■ SELECTED PASSAGE ■
—————

There’s a major drought in California and we pump water faster than aquifers and reservoirs refill. Chickens spend their lives packed into tiny cages that are barely big enough to lift their heads all the way. We want to grow our own broccoli and strawberries, and have some laying hens. We’re not buying it in one shot at Lowes; there’s an island of trash in the Pacific already, sheesh.

Ohhhh. You’re a … whatever it is.

“I’m not an extremist or PETA or anything like that, we’re still buying stuff from stores and all, but…” *Shrug.* “Every little bit, right?”

Huh. Yeah. Every little bit. Right. Okay.

Every word is true. Every statement is one of those fact-truths, not any type of twisted science. You may not actually care about the quality of life for a laying hen in Big Ag production, but you can still share the fact. They can draw their own conclusion.

You are, again, a “safe” kind of freak, the kind that hugs trees. Not the scary anti-government kind that was just on the TV. And if you really want to make them go away, try to convert them to your newfound interest, environmentalism. Many will start avoiding you.

Mission accomplished.

OpSec takes over our brains

We tend to want to learn new skills and complete projects because we’re motivated by the disasters we foresee. We learn OpSec early in preparedness, and we understand that it hamstrings us in some ways – like forming networks and groups. We just can’t seem to cut the cord, though.

—————

■ EXTRACTED RECORDS ■
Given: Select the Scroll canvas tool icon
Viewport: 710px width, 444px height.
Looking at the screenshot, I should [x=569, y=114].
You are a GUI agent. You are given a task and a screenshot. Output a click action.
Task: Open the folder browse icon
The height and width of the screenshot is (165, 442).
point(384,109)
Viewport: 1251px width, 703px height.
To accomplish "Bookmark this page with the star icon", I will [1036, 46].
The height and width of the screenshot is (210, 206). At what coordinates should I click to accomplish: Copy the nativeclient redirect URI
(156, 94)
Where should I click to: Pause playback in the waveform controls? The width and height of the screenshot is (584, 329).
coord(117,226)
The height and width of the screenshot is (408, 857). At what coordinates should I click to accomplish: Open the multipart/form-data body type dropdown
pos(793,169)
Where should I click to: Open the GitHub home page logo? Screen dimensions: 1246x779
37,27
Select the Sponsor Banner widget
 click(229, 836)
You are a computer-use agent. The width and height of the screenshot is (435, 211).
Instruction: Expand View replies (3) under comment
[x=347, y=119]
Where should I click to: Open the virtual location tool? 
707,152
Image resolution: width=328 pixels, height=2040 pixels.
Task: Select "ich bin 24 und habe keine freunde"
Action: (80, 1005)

—————

■ WHAT IS BEING ASKED ■
In the text above about OpSec and preparedness, what motivates people to learn new skills and complete projects?

■ RESULT FOR THIS TASK ■
The disasters they foresee.